Recently, DL has dramatically improved data analysis in genomics and imaging fields (41, 42). The main contribution of DL for our risk stratification model is firstly applying convolutional neural network to gene expression data. It was used for extracting multiple gene expression patterns by applying convolutional filters. Another contribution is to solve regression problems of survival data by using a specialized loss function (31). We compared predictive accuracy of DL-based model and conventional Cox proportional hazard model obtained from the expression level of selected 20 genes. Predictability of the DL-based model was significantly higher than that of the Cox model in test set 1 (C-index= 0.709±0.042 and 0.608±0.046, respectively; p = 0.004). It was also higher in the training set and test set 2 though the difference did not reach statistical significance (Supplementary Fig. 7). To our knowledge, NetScore is the first study that apply deep convolutional neural network to high-dimensional gene expression data for predicting prognosis. By applying this novel approach to various genomic data, risk stratification and survival prediction could be improved compared with conventional Cox model.

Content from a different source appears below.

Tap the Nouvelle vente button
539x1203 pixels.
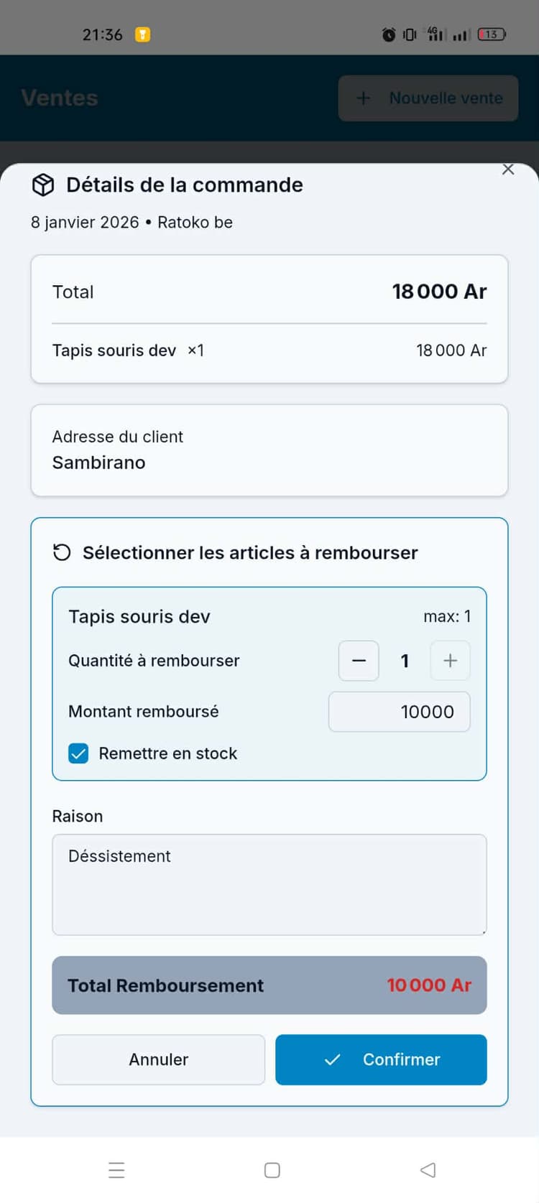coord(428,98)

NetScore was trained by various samples with different clinico-pathological characteristics. We found NetScore was associated with sex, smoking status, stage and molecular subtypes (Supplementary Fig. 8). Briefly, a trend of high NetScore was found in male, smokers, late stage and KRAS mutation positive samples. Nonetheless, NetScore was significantly associated with OS independent of clinico-pathological variables according to multivariate and subgroup analyses. Of note, NetScore was significant predictor in early stage subgroups (stage IA/IB). This finding could be important because the new risk stratification could identify patients who might need adjuvant chemotherapy. For example, a recent clinical trial using 15-gene signature based on individual prognostic genes showed successful selection of patients with stage IB and II NSCLC who would most likely benefit from adjuvant chemotherapy (43). In the future, as a new prognostic biomarker based on gene network, the usefulness of NetScore should be tested whether it could affect clinical decision, and compared with the previous prognostic models using individual genes.
5. Conclusion
We developed a risk stratification model for lung adenocarcinoma using gene co-expression network. A future extension of our work would be to apply this approach to the co-expression networks of other cancer types. In terms of technical improvement, modification of DL architecture and selection process of representative genes could improve the prediction accuracy. Finally, we expected that a prospectively designed clinical trial with well-controlled clinico-pathological variables would help find clinical application of our new risk stratification model.
Competing Interests
The authors declare no competing financial interests.
Acknowledgements
This research did not receive any specific grant from funding agencies in the public, commercial, or not-for-profit sectors.